• _Task objective_
Range to reproduce from the entries below: the line with "You are a GUI", the line with "[−] (1081, 375)", and every line in between. Give them exactly and give nothing else.

• _Supplied records_
+ + +

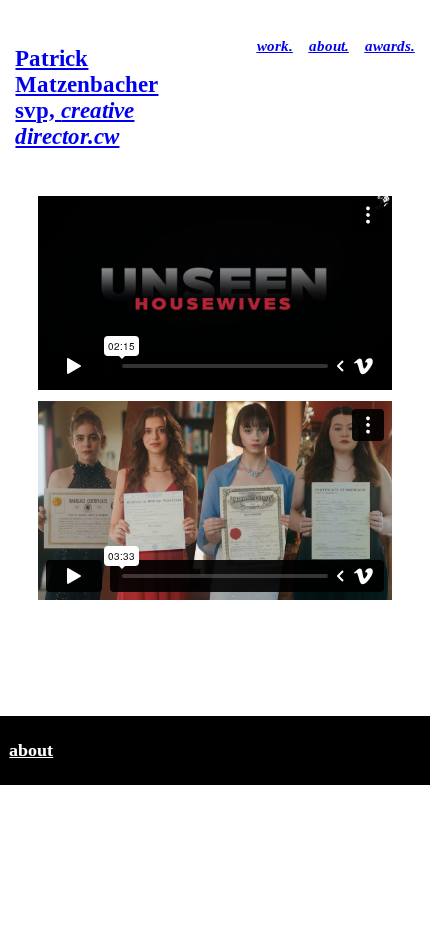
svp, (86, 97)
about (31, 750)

+ + +

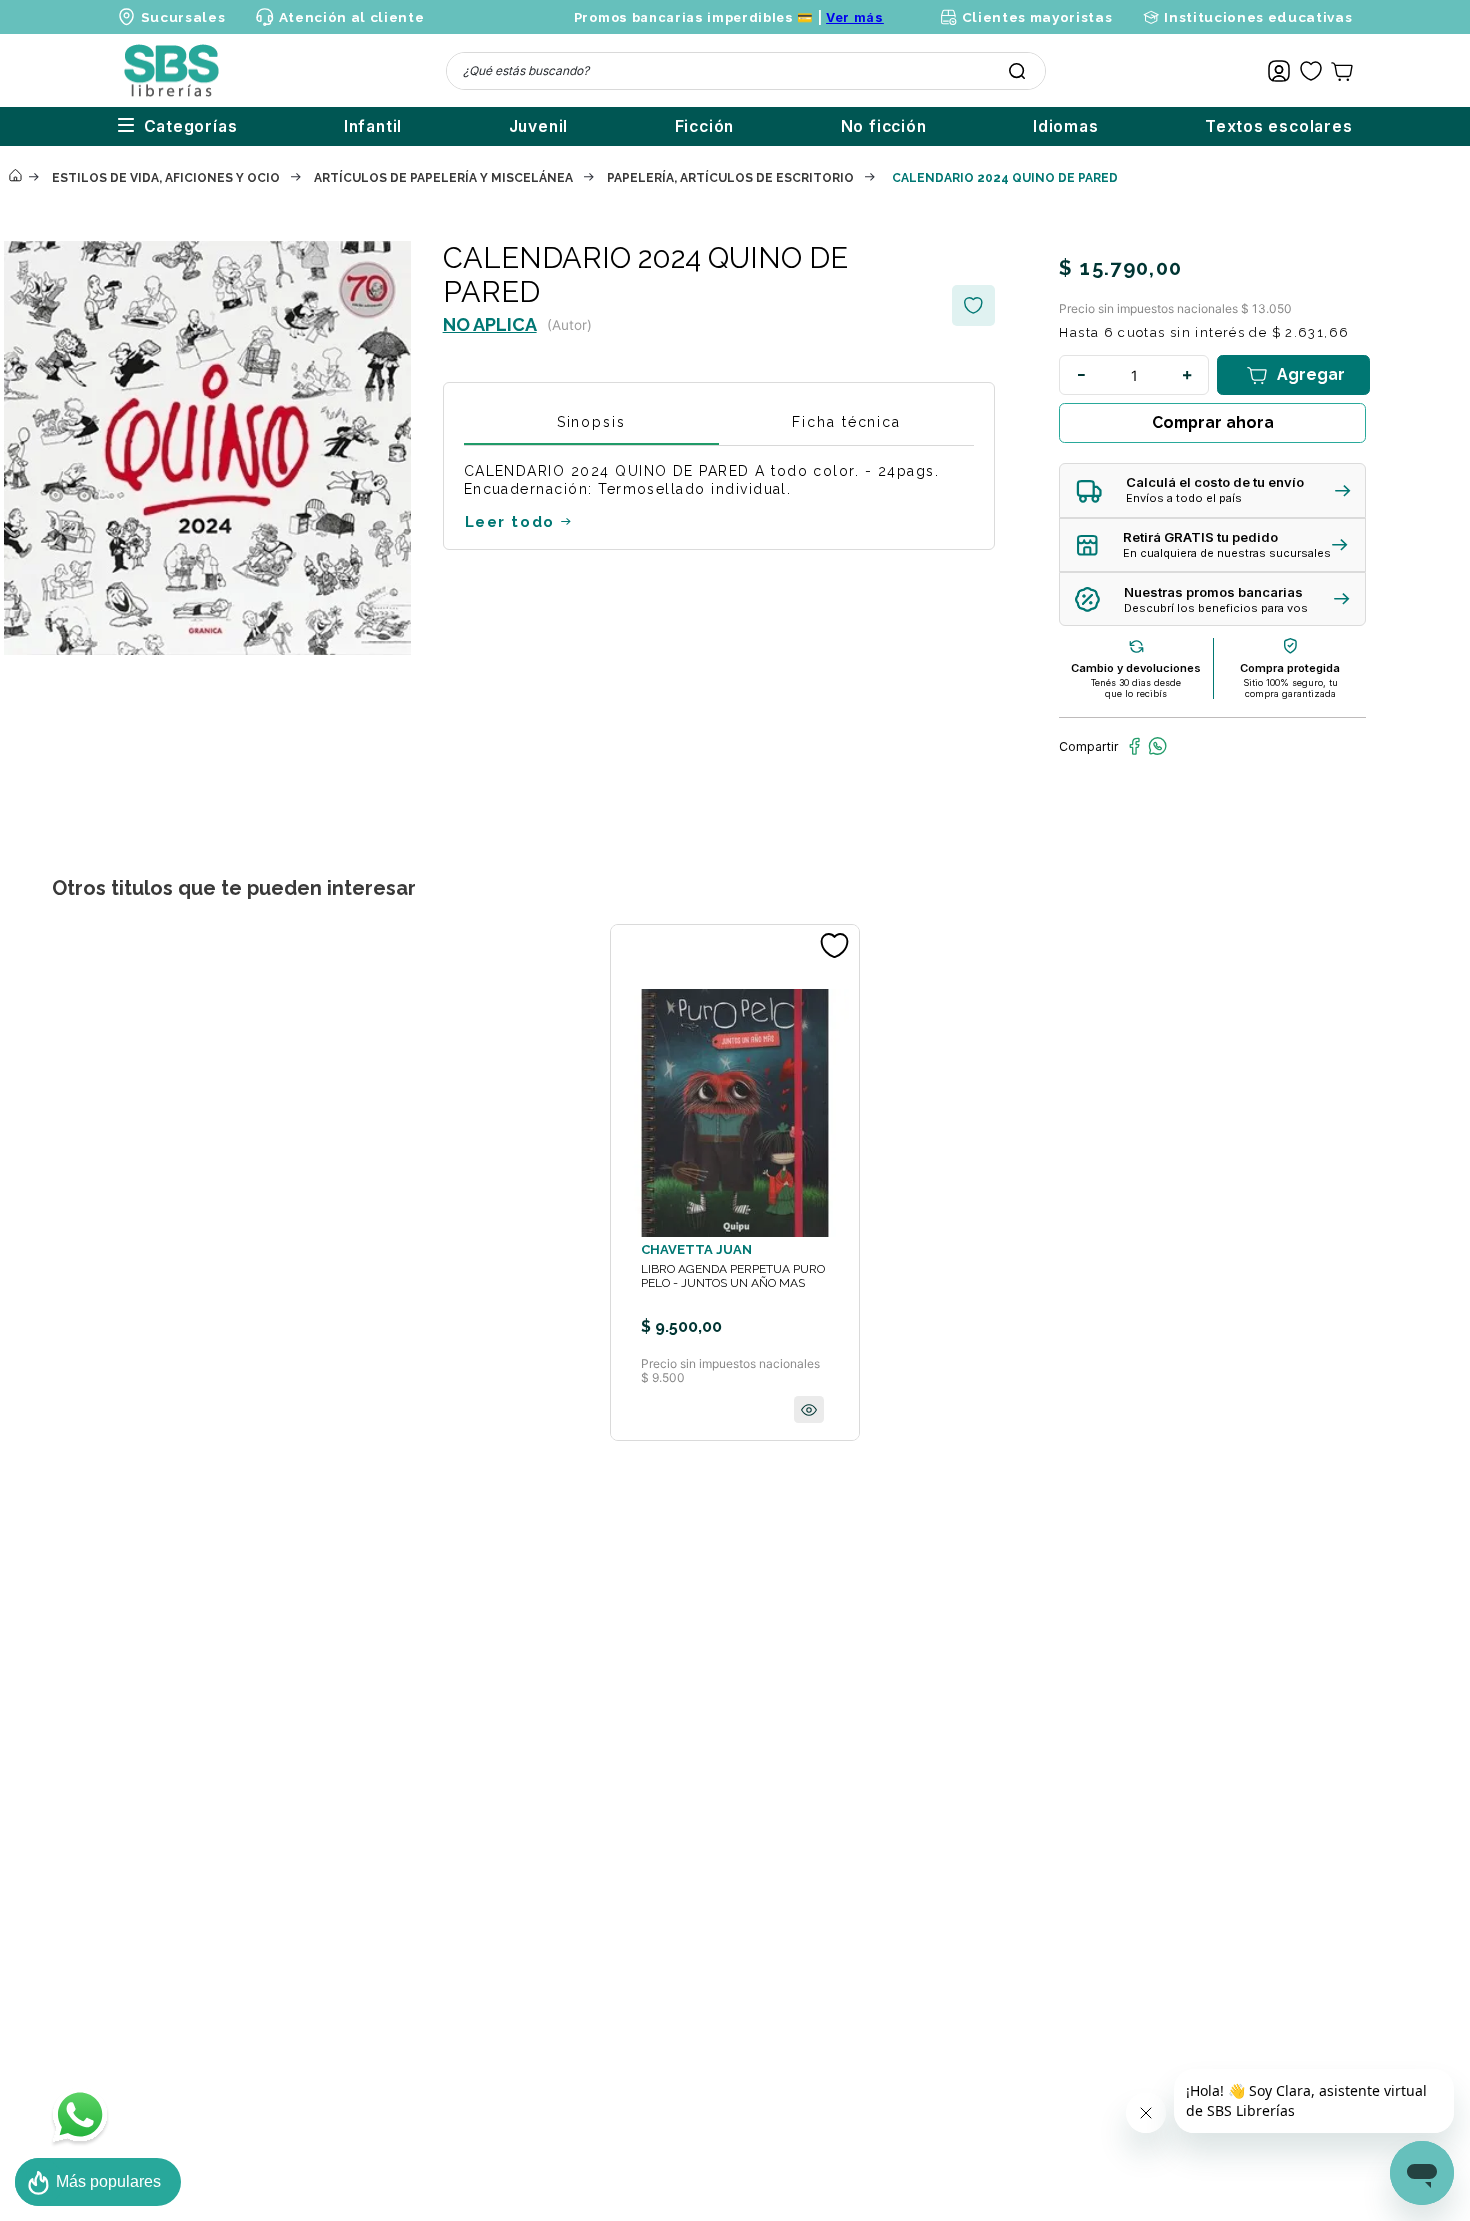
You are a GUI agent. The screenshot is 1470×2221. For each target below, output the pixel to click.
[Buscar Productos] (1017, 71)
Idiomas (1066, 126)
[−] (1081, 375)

+ + +

• _Response to the exercise_
You are a GUI agent. The screenshot is 1470×2221. For each target below, output the pixel to click.
[Buscar Productos] (1017, 71)
Idiomas (1066, 126)
[−] (1081, 375)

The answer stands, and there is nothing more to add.